15. The method of claim 14, wherein directing the energy beam to the joint region further comprises selecting the wavelength of the fiber laser within a range from about 1500 nm to about 2200 nm.

16. The method of claim 14, wherein directing the energy beam to the joint region further comprises selecting the wavelength of the fiber laser of about 1940 nm.

17. The method of claim 10, wherein positioning the compression sleeve further comprises compressing, by the compression sleeve, an inner surface of the first tubular member against an outer surface of the second tubular member.

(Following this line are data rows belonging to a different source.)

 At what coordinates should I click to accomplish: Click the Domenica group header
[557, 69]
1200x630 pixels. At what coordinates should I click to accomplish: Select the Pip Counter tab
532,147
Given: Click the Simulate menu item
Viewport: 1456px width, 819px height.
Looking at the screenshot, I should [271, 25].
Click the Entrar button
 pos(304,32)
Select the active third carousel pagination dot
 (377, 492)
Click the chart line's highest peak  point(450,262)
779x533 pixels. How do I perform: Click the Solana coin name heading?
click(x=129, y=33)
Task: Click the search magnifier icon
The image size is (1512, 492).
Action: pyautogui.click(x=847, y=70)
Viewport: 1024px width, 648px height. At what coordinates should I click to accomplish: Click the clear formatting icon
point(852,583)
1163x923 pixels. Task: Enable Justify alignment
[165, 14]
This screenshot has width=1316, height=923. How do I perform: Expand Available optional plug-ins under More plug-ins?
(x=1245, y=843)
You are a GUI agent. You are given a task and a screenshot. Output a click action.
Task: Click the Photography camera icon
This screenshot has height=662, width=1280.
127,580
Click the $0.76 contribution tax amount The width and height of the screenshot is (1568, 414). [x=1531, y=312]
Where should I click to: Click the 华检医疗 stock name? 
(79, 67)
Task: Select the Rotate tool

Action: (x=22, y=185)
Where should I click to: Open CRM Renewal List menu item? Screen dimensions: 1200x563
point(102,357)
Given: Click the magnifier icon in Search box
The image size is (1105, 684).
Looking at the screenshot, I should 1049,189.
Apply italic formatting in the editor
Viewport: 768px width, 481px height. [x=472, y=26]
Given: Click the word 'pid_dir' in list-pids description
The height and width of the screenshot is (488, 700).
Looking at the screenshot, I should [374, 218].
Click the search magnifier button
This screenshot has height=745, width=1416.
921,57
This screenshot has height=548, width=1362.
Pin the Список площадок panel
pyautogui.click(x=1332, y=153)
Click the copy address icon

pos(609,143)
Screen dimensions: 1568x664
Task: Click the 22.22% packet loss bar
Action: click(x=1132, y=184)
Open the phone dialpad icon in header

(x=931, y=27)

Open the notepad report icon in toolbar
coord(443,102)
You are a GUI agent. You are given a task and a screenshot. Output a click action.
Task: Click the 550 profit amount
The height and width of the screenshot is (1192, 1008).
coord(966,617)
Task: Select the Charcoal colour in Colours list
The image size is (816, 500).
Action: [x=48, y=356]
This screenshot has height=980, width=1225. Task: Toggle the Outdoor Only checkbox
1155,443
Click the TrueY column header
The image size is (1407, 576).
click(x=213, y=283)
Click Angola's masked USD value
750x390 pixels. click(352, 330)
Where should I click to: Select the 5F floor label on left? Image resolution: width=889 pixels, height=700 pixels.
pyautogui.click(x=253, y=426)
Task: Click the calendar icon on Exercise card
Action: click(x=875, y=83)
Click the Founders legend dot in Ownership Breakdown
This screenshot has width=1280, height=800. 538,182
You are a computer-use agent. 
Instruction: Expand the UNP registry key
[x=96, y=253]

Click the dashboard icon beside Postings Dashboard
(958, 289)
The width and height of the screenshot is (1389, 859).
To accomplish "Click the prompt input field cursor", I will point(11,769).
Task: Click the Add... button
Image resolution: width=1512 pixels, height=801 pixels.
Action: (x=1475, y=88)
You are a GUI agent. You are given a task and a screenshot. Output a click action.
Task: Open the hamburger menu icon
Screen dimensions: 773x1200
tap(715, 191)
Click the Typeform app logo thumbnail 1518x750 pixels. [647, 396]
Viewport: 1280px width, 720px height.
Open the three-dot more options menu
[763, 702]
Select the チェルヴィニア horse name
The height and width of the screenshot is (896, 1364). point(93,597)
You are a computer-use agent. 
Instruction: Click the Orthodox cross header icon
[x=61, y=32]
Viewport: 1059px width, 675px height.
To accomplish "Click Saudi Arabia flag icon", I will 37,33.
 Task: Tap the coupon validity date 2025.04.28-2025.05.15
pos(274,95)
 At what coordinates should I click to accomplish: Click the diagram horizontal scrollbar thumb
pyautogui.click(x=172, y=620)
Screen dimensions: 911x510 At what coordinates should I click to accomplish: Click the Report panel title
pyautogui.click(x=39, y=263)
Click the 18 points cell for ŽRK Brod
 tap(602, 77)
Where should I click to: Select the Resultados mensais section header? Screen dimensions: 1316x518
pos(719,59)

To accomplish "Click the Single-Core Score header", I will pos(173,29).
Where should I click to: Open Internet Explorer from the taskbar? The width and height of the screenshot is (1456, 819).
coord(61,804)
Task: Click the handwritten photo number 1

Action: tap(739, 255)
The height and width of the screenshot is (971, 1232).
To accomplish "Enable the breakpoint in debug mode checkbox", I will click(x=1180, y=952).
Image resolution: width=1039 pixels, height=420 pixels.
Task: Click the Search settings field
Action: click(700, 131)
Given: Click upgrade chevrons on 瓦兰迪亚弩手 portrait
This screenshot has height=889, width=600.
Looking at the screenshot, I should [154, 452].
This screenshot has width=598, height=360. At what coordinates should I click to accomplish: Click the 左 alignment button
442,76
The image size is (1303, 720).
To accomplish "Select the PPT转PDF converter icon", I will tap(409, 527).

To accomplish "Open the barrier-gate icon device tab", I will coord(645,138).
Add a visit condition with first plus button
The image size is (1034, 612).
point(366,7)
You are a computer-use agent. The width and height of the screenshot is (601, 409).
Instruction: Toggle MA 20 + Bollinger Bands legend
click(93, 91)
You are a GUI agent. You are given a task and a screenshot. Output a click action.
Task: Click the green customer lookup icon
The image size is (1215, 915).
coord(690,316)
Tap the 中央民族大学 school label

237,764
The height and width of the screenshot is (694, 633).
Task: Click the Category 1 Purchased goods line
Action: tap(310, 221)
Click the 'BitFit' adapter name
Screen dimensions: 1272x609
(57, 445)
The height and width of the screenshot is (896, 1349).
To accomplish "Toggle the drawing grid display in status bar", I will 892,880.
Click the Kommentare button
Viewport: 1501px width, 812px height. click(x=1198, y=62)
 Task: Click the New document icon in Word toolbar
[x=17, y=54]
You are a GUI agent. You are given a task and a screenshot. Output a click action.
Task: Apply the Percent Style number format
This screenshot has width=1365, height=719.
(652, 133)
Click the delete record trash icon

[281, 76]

18. The method of claim 10, wherein preparing a joint region by introducing at least the portion of the second tubular member into the lumen of the first tubular member further comprises aligning a first longitude axis of the first tubular member and a second longitude axis of the second tubular member along a common axis to form the joint region.

19. A method of forming a medical device, comprising:

positioning at least a portion of a first member adjacent to at least a portion of a second member to define a joint region, wherein the first member comprising a first polymer, and wherein the second member comprising a second polymer;

positioning a compression sleeve over at least a portion of the joint region;

directing, by a fiber laser, an energy beam to the joint region to thermally weld the first member to the second member, wherein the energy beam comprises a wavelength of radiation, wherein the wavelength of radiation is transmittable through the compression sleeve and the first member, and wherein the wavelength of radiation is absorbable by the first member and the second member; and

removing the compression sleeve from the joint region.

20. The method of claim 19, wherein the fiber laser comprises a thulium fiber laser, and wherein directing the energy beam to the joint region further comprises selecting the wavelength of radiation within a range from about 1500 nm to about 2200 nm.